NuScale Power has clocked a 14% gain over the past week and is up 15% in a month — a sharp reversal for a stock that spent much of 2026 being aggressively sold short.
The tension this week is real: short sellers at 21% of the free float are quietly unwinding, call buyers have taken over from put buyers, and borrow conditions have loosened materially — yet nine analysts still hold neutral or sell ratings, and the institutional picture is clouded by a major strategic shareholder dumping stock.
Short interest tells a story of gradual retreat. At 21.2% of the float, the position remains substantial — but it peaked close to 24% in early May and has fallen roughly 10.6% on a shares-short basis over the past week. The retreat accelerated sharply after May 25: an estimated 6.5 million shares were covered in a single session. Borrowing costs have drifted lower too, now around 0.58% — the softest level of the past thirty days. Most telling is the shift in borrow availability. After touching near-zero availability earlier in the year (the 52-week low was 0.017%), the pool has reopened substantially to 143% of short interest — meaning there are now roughly 1.4 shares available to borrow for every share already out on loan. That is a loosening of conditions, not a tightening, and it signals that lenders are returning stock rather than hoarding it.

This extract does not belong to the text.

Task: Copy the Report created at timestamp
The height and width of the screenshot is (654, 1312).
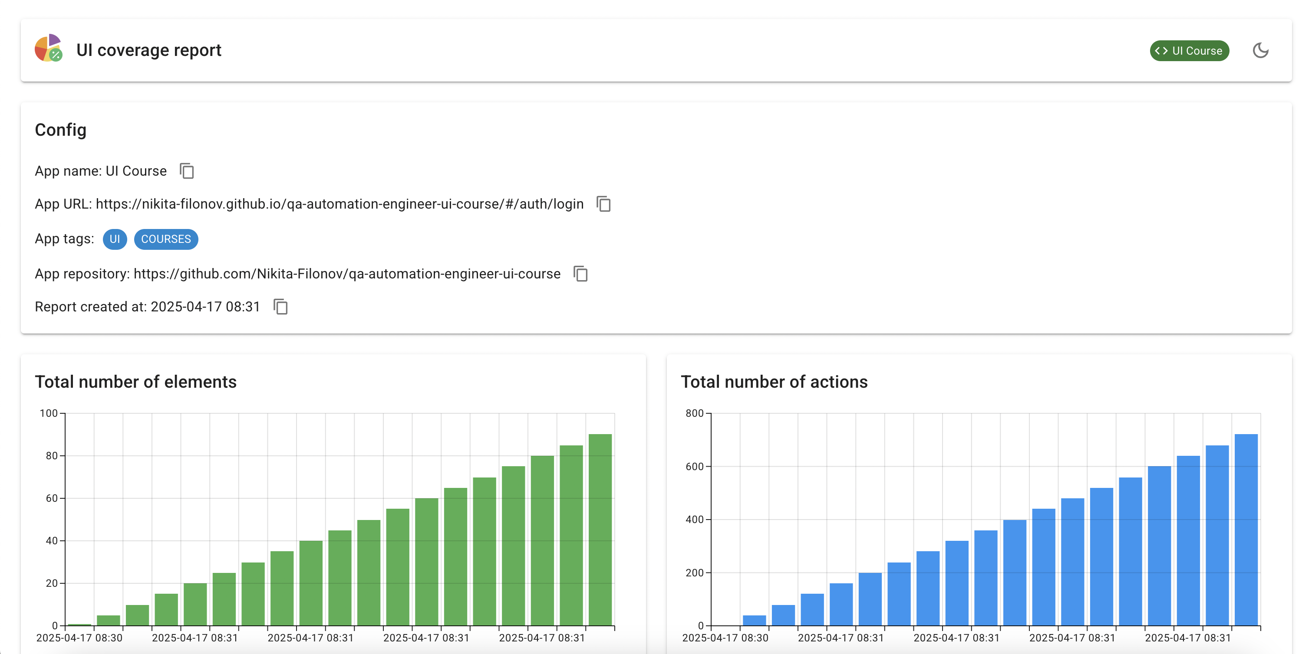Action: [x=281, y=307]
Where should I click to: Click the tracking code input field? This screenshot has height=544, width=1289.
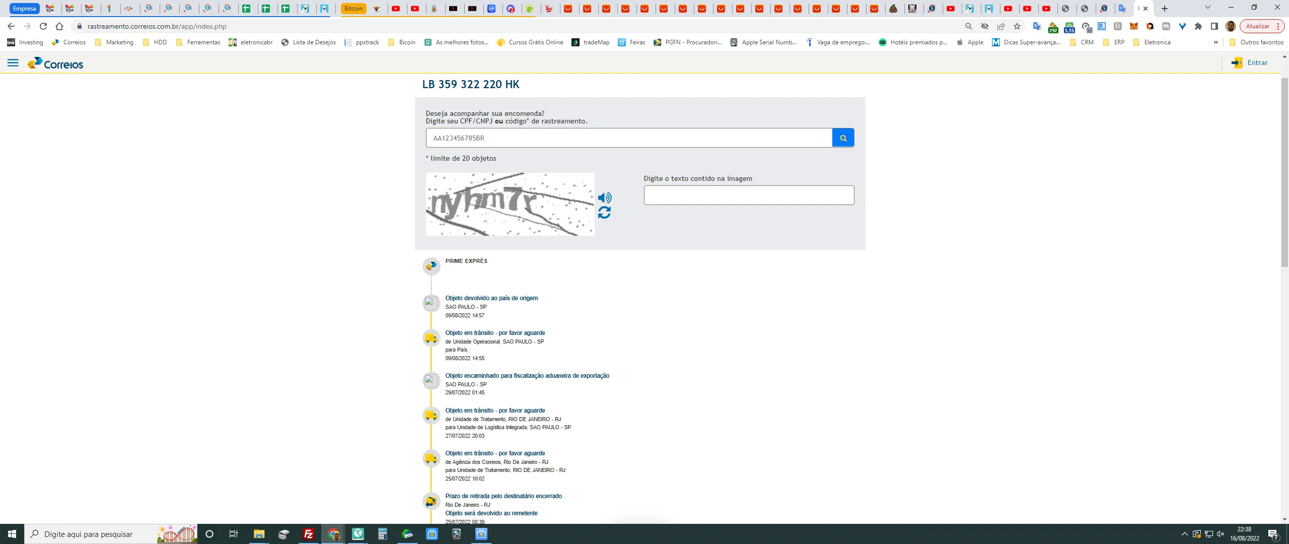pyautogui.click(x=628, y=138)
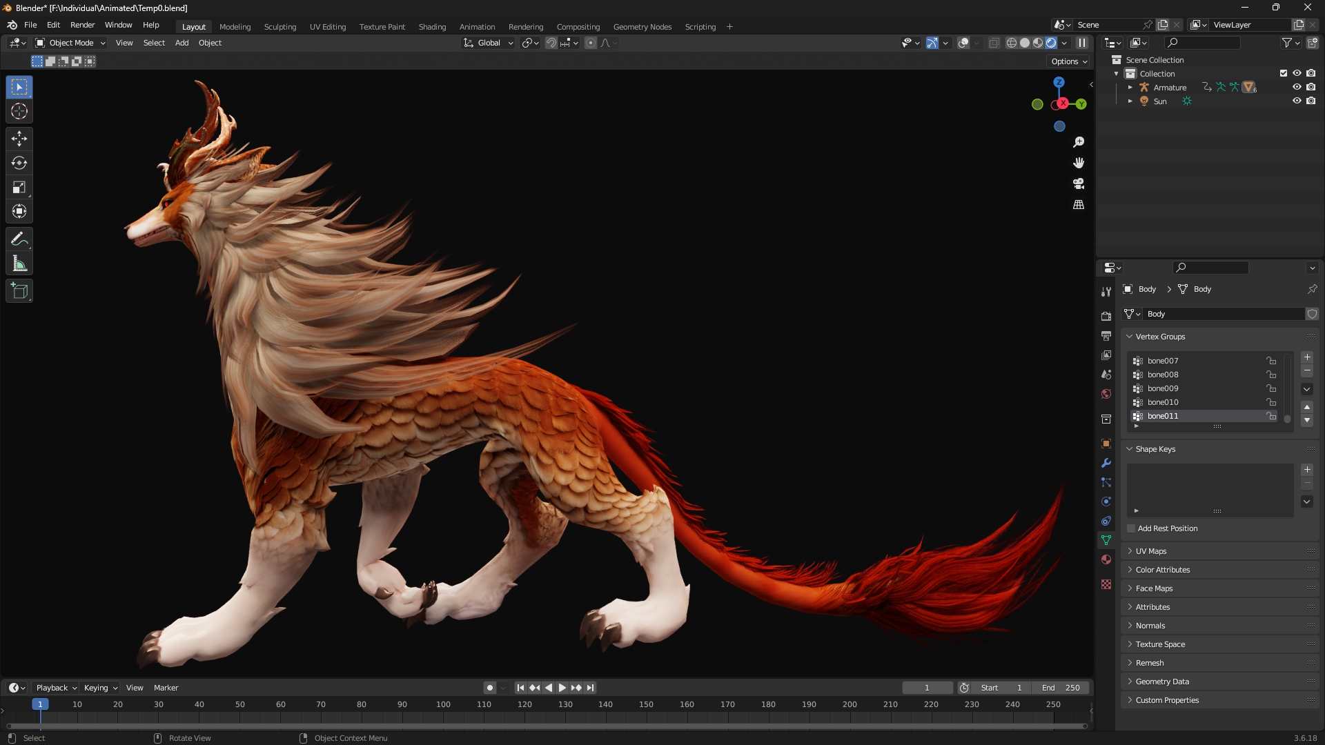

Options positioning reinforces the constructive shift. The put/call ratio has fallen to 0.49, well below its 20-day average of 0.54 and near the lowest reading of the past year. At 1.6 standard deviations below the mean, the options market is now clearly leaning toward calls. Unusually high options volume was flagged in trade press this week, consistent with elevated call activity. Taken together — short covering, loosening borrow, call-heavy positioning — the derivatives and lending markets are pulling in the same direction.
The Street is more cautious. Consensus sits at hold, with nine analysts at neutral. Citigroup reiterated Sell as recently as May 11, trimming its target further to $7 — well below the current price of $13.95. B. Riley, one of the few bulls, carries a Buy but cut its target from $24 to $19 in late April. UBS and Goldman Sachs both moved to neutral earlier in the year, cutting targets sharply. The mean target across analysts is $15.35, only about 10% above current levels — a tight band that leaves little valuation upside for late buyers. NuScale has no earnings and carries a deeply negative P/E (-24x) and negative EPS yield, reflecting its pre-revenue status. The price-to-book multiple has expanded to 2.6x, up from roughly 2.4x a month ago — the stock is being re-rated on narrative rather than fundamentals.
The two bull and bear cases divide cleanly on one variable: whether regulatory timelines compress or extend. Bulls point to the 6 GW TVA partnership and the ENTRA1 collaboration as proof that commercial agreements are advancing faster than the market expected. Bears counter that nuclear projects face approval delays measured in years, and that cost-competitive renewables are already undercutting the addressable market. NuScale's EPS momentum factor is at the 95th percentile over 30 days — a genuine standout — but that reflects improving analyst estimate revisions, not actual revenue, and the ORTEX short score of 64.6 has slipped from above 67 less than two weeks ago, a mild softening in the bearish signal composite.
The insider picture adds a meaningful overhang. Fluor Corporation, the engineering firm and NuScale's largest strategic shareholder, sold approximately 39.9 million shares across three block trades in April — around $473 million of stock at prices between $11.63 and $12.07. That is a material reduction in a concentrated strategic position, occurring at prices below where the stock trades today. The CEO, CFO, and COO also sold shares in early March, though in far smaller amounts. NuScale separately appointed two new board members this week, described in company filings as supporting "continued growth and leadership" — a signal management is building out governance ahead of what it expects to be an intensifying commercial phase.
Two recent earnings events frame the risk ahead. The Q1 print on May 7 sent the stock down 7.2% the next day and 10.8% over the following week. A separate May 29 announcement triggered a 5.7% one-day gain. The next scheduled event is August 7 — a date that will draw short-side attention as the window for fresh catalysts narrows. What happens between now and then — on the Fluor overhang, the TVA timeline, and whether any new commercial agreements surface — will define whether the current short-cover rally finds buyers to replace the sellers.